▸ Task brief:
All lines from the one containing "You are a GUI agent. The screenshot is 768×1189." to the end of the entries below should be output exactly as they appear. No other lines should be output.

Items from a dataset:
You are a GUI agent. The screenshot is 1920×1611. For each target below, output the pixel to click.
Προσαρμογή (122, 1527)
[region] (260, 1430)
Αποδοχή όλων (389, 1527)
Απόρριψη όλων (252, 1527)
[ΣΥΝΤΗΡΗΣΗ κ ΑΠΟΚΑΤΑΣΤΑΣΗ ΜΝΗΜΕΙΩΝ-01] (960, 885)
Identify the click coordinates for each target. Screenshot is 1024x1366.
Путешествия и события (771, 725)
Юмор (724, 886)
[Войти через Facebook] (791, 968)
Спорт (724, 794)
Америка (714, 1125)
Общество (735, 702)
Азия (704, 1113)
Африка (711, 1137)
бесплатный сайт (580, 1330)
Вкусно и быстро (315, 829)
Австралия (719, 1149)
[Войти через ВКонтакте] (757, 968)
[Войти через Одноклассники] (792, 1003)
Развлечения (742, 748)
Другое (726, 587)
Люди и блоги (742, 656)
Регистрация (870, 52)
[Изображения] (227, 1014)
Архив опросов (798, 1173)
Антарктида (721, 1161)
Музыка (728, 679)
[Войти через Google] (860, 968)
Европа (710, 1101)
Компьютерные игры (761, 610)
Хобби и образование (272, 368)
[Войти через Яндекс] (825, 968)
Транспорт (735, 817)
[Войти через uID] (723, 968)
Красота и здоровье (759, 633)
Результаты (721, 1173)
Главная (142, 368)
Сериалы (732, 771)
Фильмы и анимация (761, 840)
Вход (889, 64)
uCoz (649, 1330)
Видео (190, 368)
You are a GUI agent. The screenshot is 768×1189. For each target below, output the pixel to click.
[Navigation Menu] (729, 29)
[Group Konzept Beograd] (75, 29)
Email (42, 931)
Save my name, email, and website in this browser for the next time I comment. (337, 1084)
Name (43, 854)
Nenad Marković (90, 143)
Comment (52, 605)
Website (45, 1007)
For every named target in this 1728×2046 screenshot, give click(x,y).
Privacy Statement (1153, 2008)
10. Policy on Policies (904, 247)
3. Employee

▸ Answer area:
You are a GUI agent. The screenshot is 768×1189. For each target below, output the pixel to click.
[Navigation Menu] (729, 29)
[Group Konzept Beograd] (75, 29)
Email (42, 931)
Save my name, email, and website in this browser for the next time I comment. (337, 1084)
Name (43, 854)
Nenad Marković (90, 143)
Comment (52, 605)
Website (45, 1007)
For every named target in this 1728×2046 screenshot, give click(x,y).
Privacy Statement (1153, 2008)
10. Policy on Policies (904, 247)
3. Employee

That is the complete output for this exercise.